- _Quoted passage_:
## BEGIN
At this point, I don’t even know what I want anymore. The things I used to enjoy seem completely irrelevant to me now. Or plain out impossible. I’ve changed so much and I want to get to know this new version of myself.
Maybe I’m going to get back to doing 5-minute sketches in the mornings. Or occasionally putting on makeup, just because. We can’t really go out, so maybe it’d be fun to make a nice dinner at home. Maybe it’s just giving myself permission to daydream, even though there’s always a chore to be done.
I’m going to get creative and think of things that aren’t expensive. Self-care doesn’t require a life coach or a credit card. It’s just listening to my own needs.
The one thing I might spend money on myself for is my own health. I used to think getting sick wasn’t an option with work. Ha! Now I want to be healthy for myself and my husband more than ever before. I’m going to make sure I get a checkup, go to the ob-gyn for an annual, do all the recommended screenings for my age group, and eat a little healthier. Hopefully coordinating to be able to do those things will mean more time for us together in the future.
I’m going to get to know this new version of myself.
First, let’s admit that I don’t really understand Snapchat. Luckily for me, it seems like no one over the age of 17 does and all of my friends are over 17, so we’re good. None of us know what the heck we’re doing or how those filters get added or what it means. This is why I had it installed on my phone for a really long time (in smartphone years) before I started using it.
## END
- _Data in this exercise_:
## BEGIN
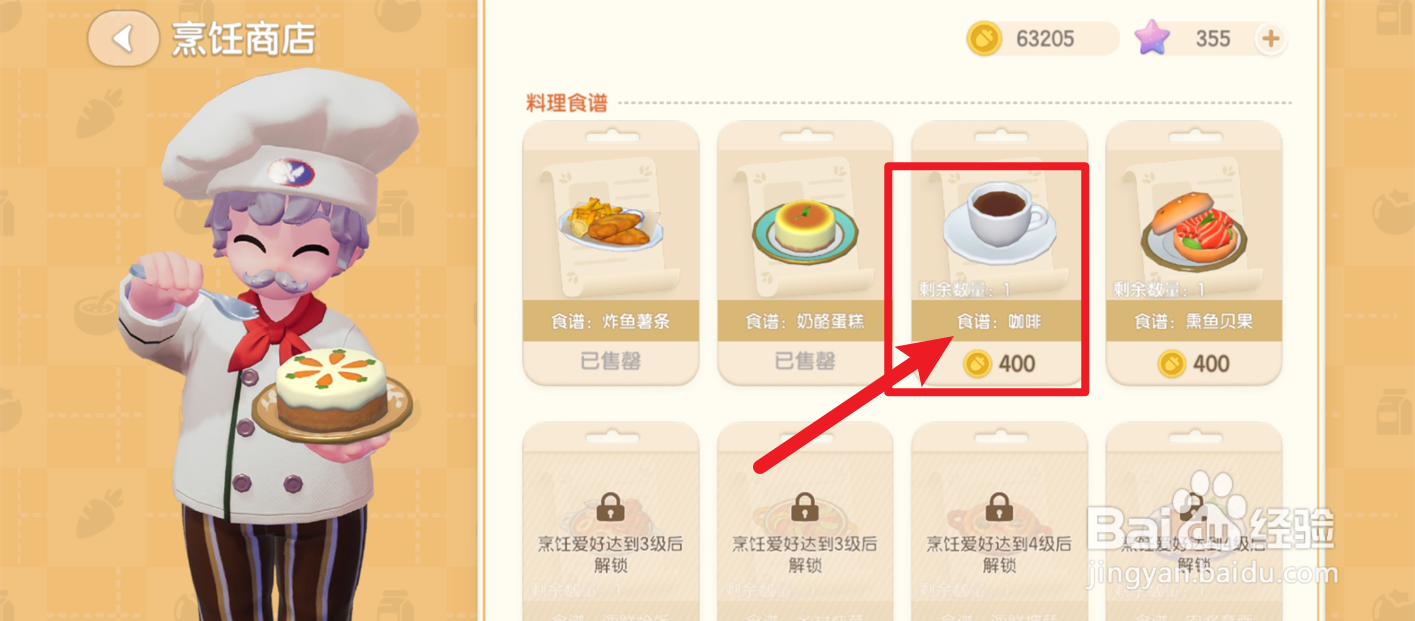Screen dimensions: 1415x621
Task: Tap the plus button next to 355 stars
Action: [x=1270, y=39]
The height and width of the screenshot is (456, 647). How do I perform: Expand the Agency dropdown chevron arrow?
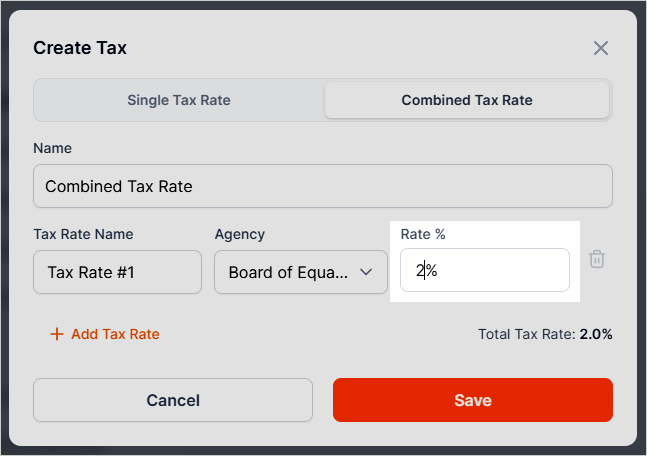[x=366, y=272]
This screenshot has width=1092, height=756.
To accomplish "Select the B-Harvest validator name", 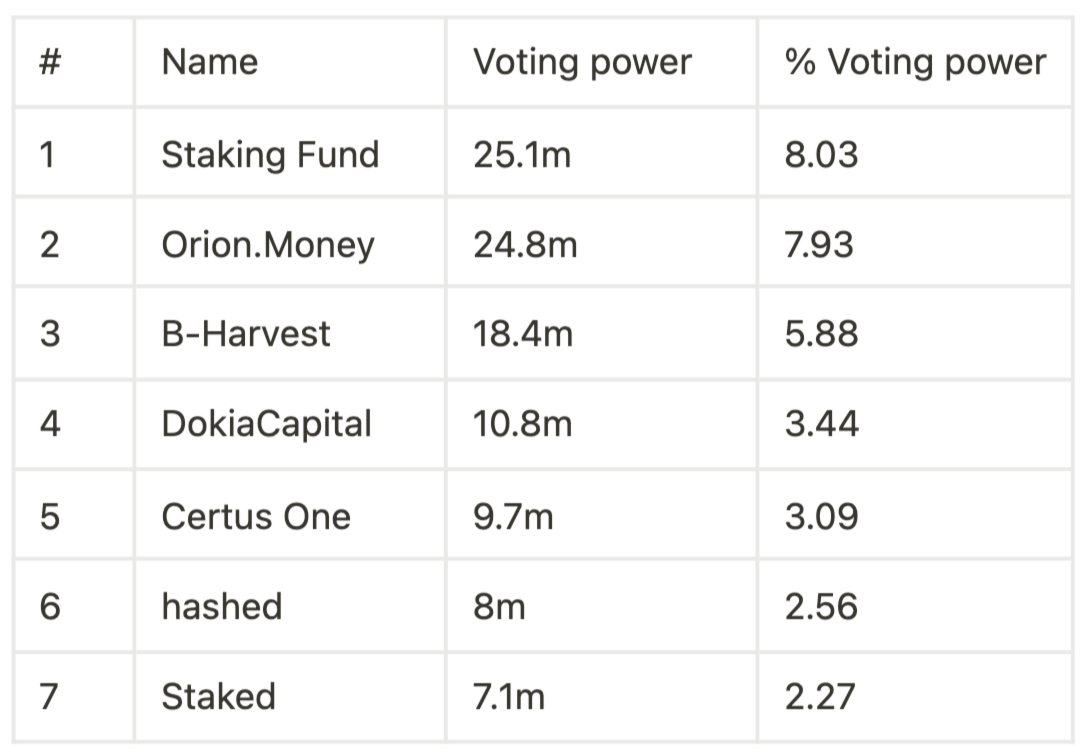I will pos(246,333).
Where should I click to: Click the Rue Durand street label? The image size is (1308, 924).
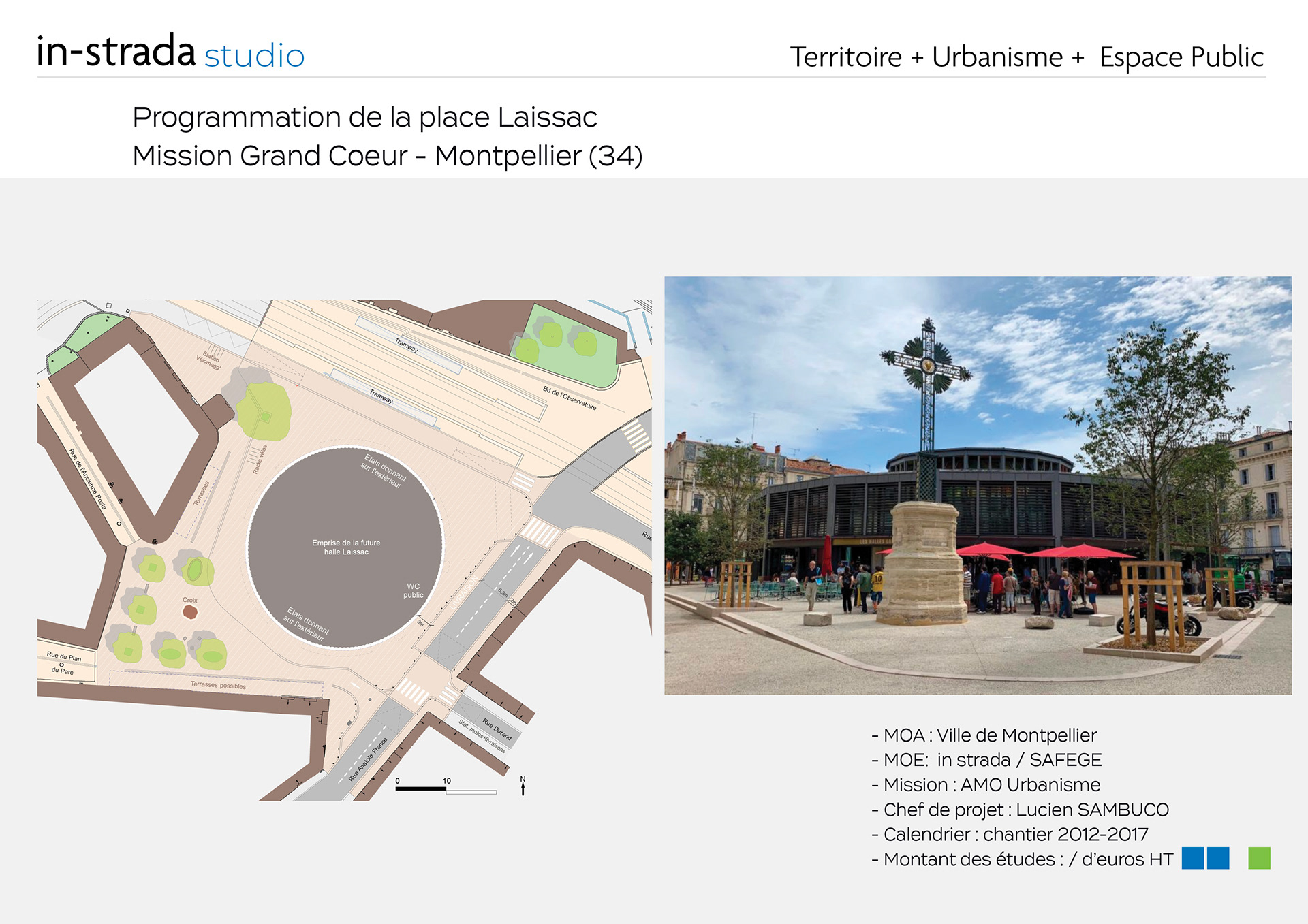tap(497, 729)
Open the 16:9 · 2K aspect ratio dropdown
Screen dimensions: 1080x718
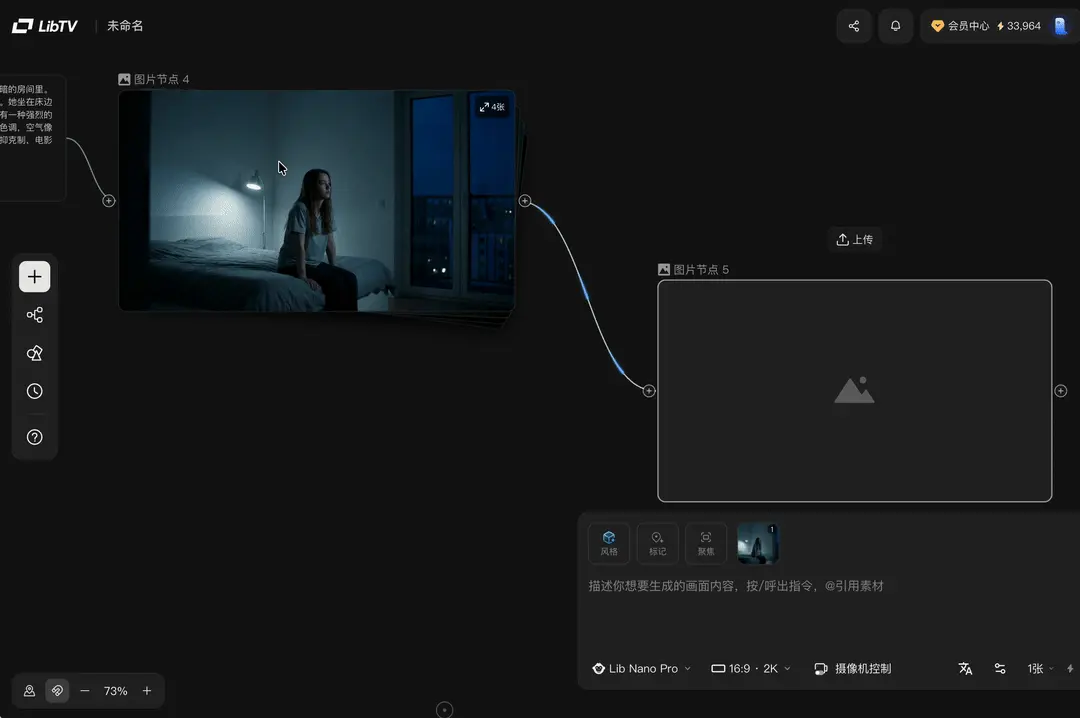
## END
- _Directions_:
1. Swap "Agency" for "Region" in the records, starting with the first line of the records and going on through the line with "[x=366, y=272]", and change nothing else. Give back only those lines, without the pictures.
2. Resume the personal piece about self-care and Snapchat after its last sentence.

- _Answers to the problems_:
1.
Screen dimensions: 1415x621
Task: Tap the plus button next to 355 stars
Action: [x=1270, y=39]
The height and width of the screenshot is (456, 647). How do I perform: Expand the Region dropdown chevron arrow?
[x=366, y=272]

2.
But then one of my friends called me out for never viewing his snaps. When I told him I didn’t have anything exciting to send him, he told me I was missing the point. The point is hey, I’m thinking of you and I want you to be in my life. And he started sending me a barrage of the most boring snaps you can imagine. Waiting for his car to warm up in the morning. The silent elevator ride. The coffee cup on his desk in his cubicle. You get the idea. It was actually pretty fun and I had a whole new perspective on what it’s like to be him. And I started sending back boring snaps. He loved them.
Once I was checking Snapchat every day, friends I hadn’t heard from in ages started sending me snaps and I started sending them back.
When I was getting nonstop snaps from holiday parties I couldn’t go to, it was pretty hard. But let’s be honest that I was going to feel lonely and awful to be missing out no matter what. Instead of feeling forgotten, like all of my friends’ lives had moved on without me, here they were lighting up my phone every 20 minutes with silly little packets of hey, we love you and we miss you and we wish you were here.
I’m not going to make the holiday party next year, either. Being a social butterfly isn’t an option. But there are still ways to stay connected to my friends.
My goal for 2017 is to keep space for my friends in my life.